Defending Non-Traditional Healthcare Providers
Written by: Roger Hillman, J.D., 2018
Non-traditional, or alternative, medicine most often encompasses chiropractic, acupuncture and naturopathy. In Washington, as in most states, each of these is defined by statute. Statutes also set out the scope of practice for each, in some cases specifically identifying treatments that are permitted or prohibited. The one thing that they have in common is not being authorized to dispense prescription medications. There are also published materials governing these disciplines, such as the Mercy Guidelines for chiropractic and a separate PDR for Herbal Medicine.
In addition to the usual challenges presented by a medical liability defense, these disciplines have the added challenge of public perceptions. These range from belief and support, to tolerance, skepticism, or even hostility. As a first step, you should assess your own attitude toward your client’s practice. It is important that, in order for your client to have confidence in you, you return this confidence in his/her discipline. This is magnified when observed by a jury.
This issue of perception of your client’s form of alternative medicine adds a layer to voir dire that isn’t present in traditional medical liability cases. Potential jurors should be questioned about whether or not you or a family member have been or are being treated by a _____, would you consider being treated by a _____, or do you even consider a ______, to do you believe a ______ to be a legitimate healthcare provider.
It is critical for a non-traditional practitioner to “know what they don’t know…” In addition to standard of care and informed consent issues, alternative practitioners are faced with a duty to refer. That is, to determine if the presenting symptoms or complaints require allopathic rather than alternative treatment. This could also arise during the course of treatment.

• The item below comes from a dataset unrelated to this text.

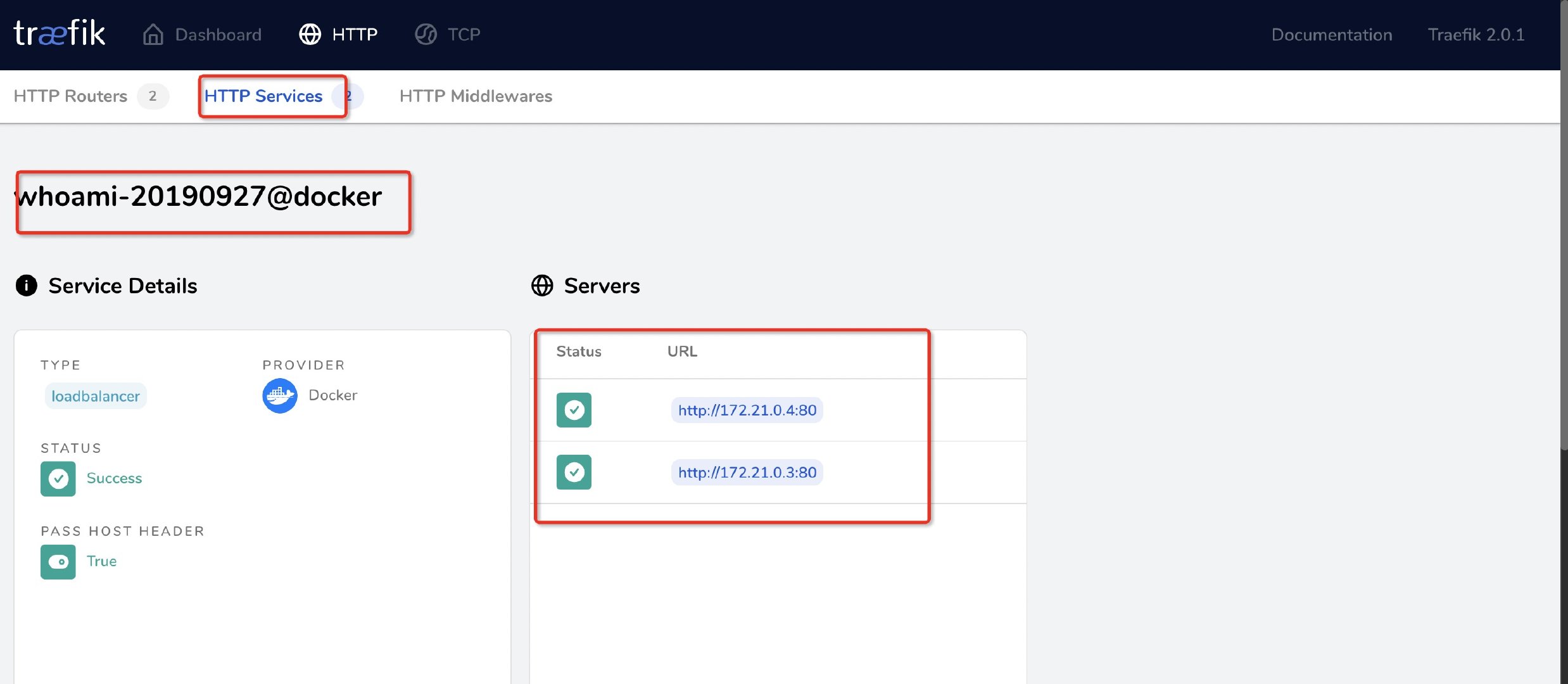
Task: Open the Documentation link
Action: coord(1331,35)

“Chiropractors and other drugless healers who are licensed providers of primary patient care owe a duty to exercise reasonable care in the diagnosis and treatment of their patients and a duty to inform them when non-medical has become useless or harmful and medical treatment should be sought.” Mostram v. Pettibon, 25 W. Ap. 158, 607 P 2d 864
(Div. Two, 1980)
More often than not, this issue will require, in addition to an expert in your client’s area of practice, a traditional, or allopathic, provider. Assuming that the plaintiff does likewise, this medical expert should be examined as to any prejudice against or preconceived notions about alternative medicine that he/she is bringing to the opinion expressed.